■ What you need to do ■
Copy the data again word for word, starting at the line that contains "500x958 pixels. At" and ending at the line that contains "Action: (138, 21)". Leave the pictures out of your copy.

■ Task inputs ■
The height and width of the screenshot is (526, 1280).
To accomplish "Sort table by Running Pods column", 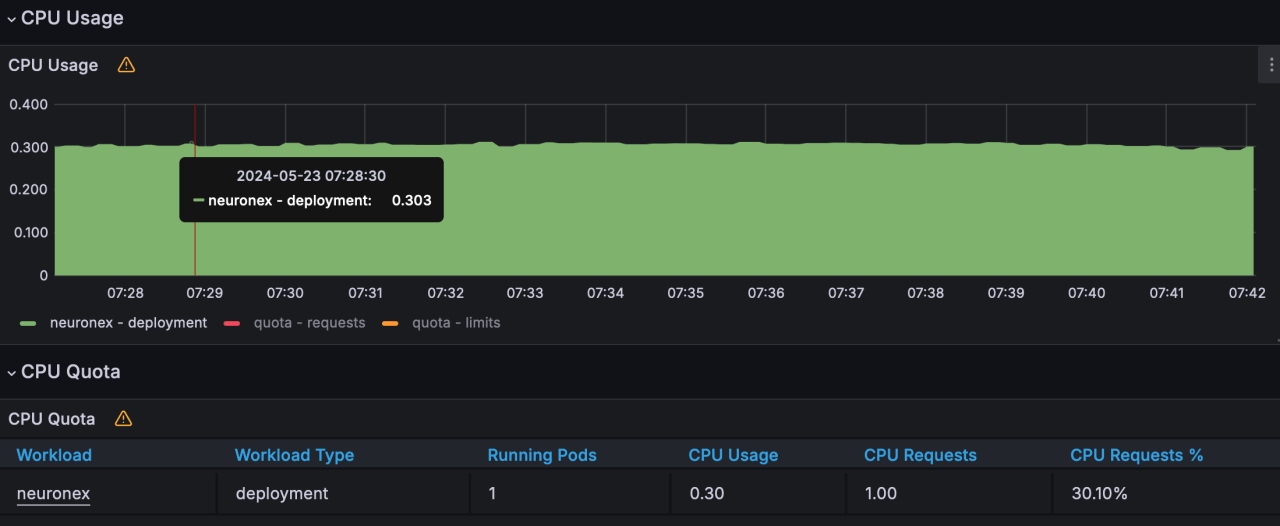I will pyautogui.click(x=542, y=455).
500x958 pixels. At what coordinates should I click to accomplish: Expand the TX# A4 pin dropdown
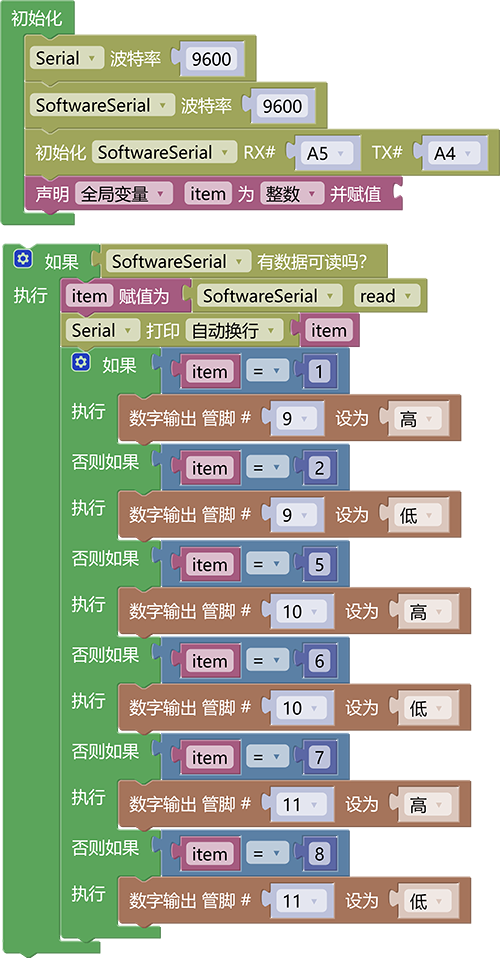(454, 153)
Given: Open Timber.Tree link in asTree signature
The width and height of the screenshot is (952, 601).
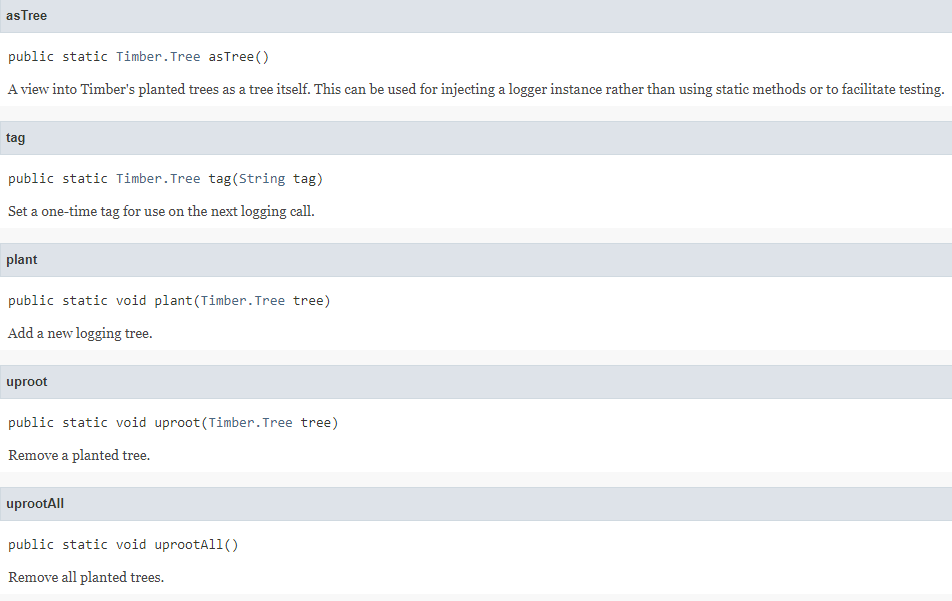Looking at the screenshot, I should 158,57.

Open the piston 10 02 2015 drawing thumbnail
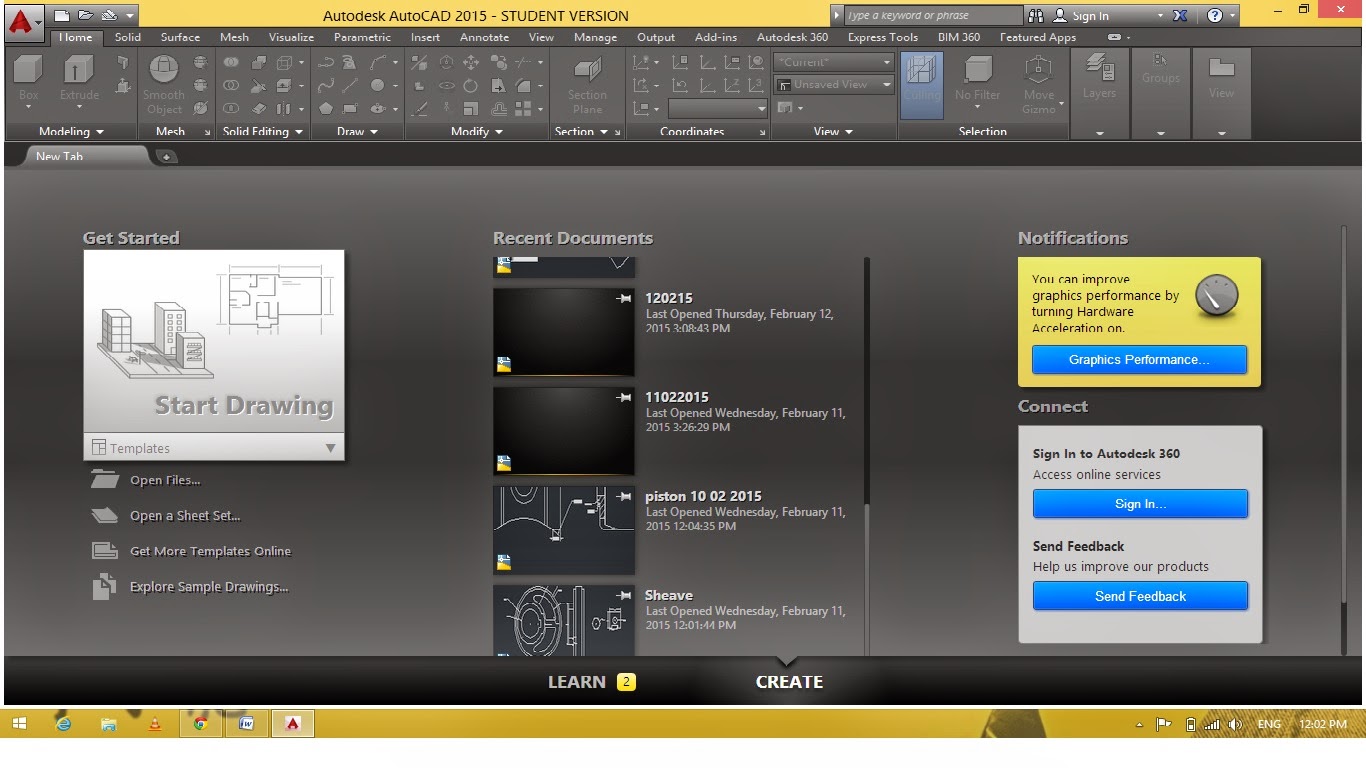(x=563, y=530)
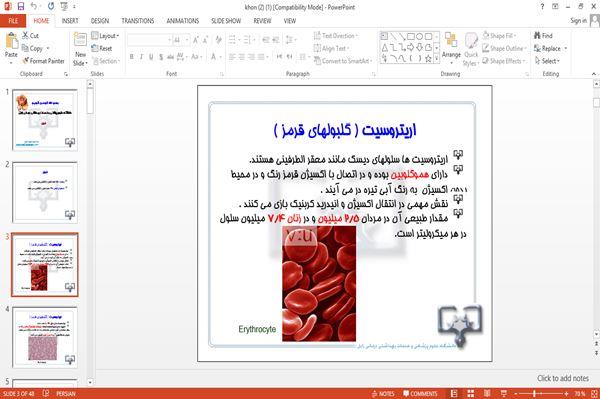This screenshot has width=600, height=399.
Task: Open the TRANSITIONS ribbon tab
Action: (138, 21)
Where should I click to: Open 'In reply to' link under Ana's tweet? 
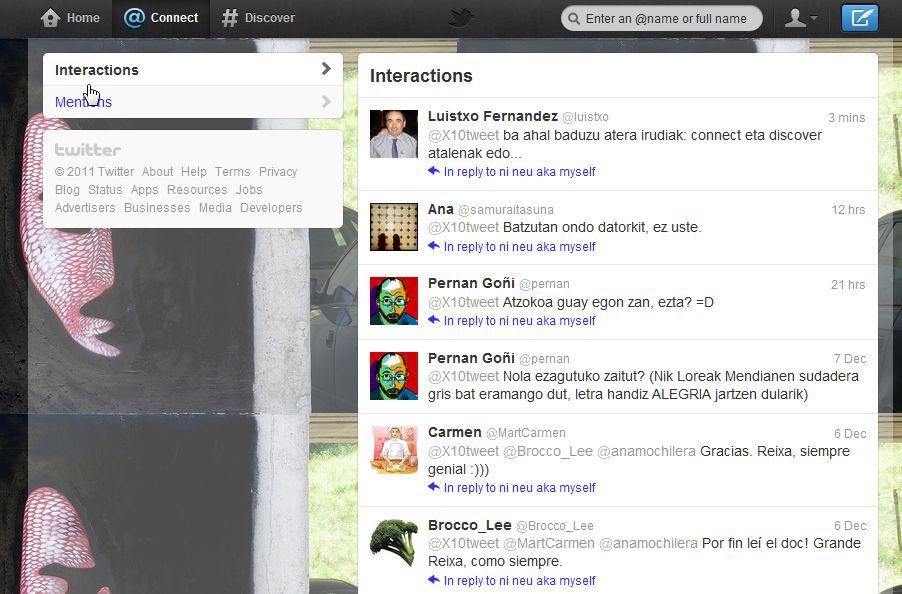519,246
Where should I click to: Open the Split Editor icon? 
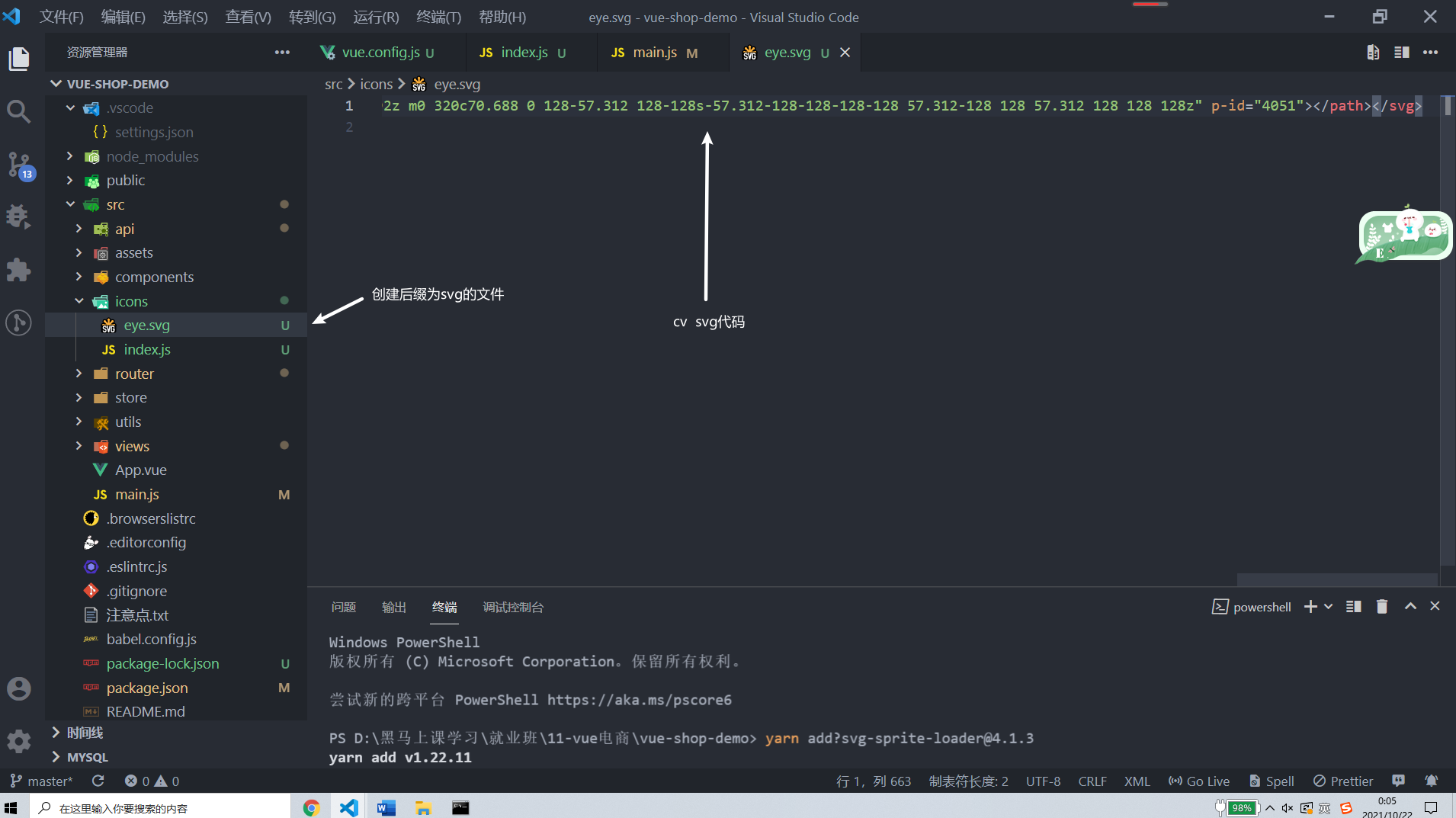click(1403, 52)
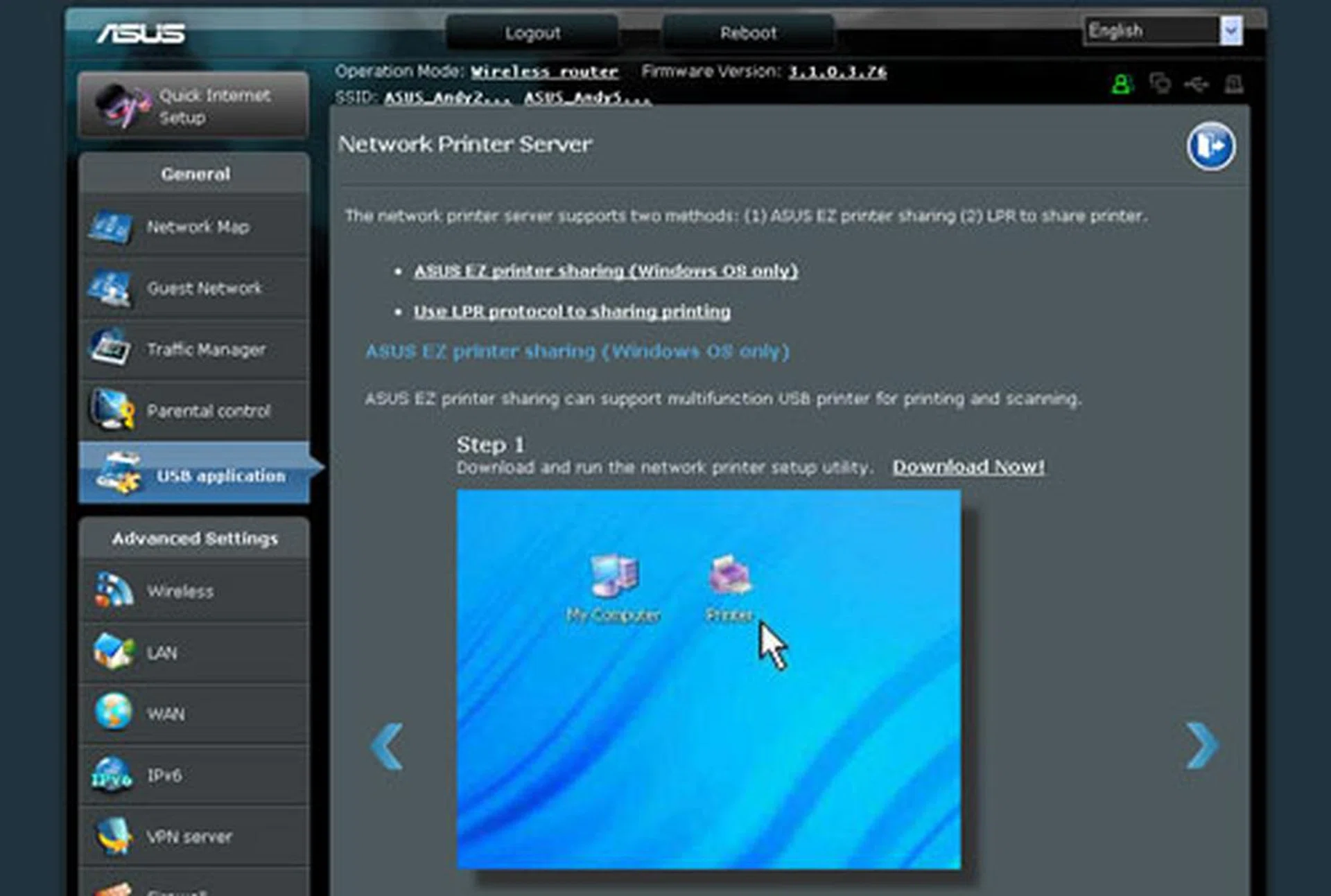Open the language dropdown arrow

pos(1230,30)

■ Correct response ■
500x958 pixels. At what coordinates should I click to accomplish: Expand the TX# A4 pin dropdown
(454, 153)
Given: Open Timber.Tree link in asTree signature
The width and height of the screenshot is (952, 601).
Looking at the screenshot, I should 158,57.

Open the piston 10 02 2015 drawing thumbnail
(x=563, y=530)
This screenshot has width=600, height=399.
Task: Open the TRANSITIONS ribbon tab
Action: (138, 21)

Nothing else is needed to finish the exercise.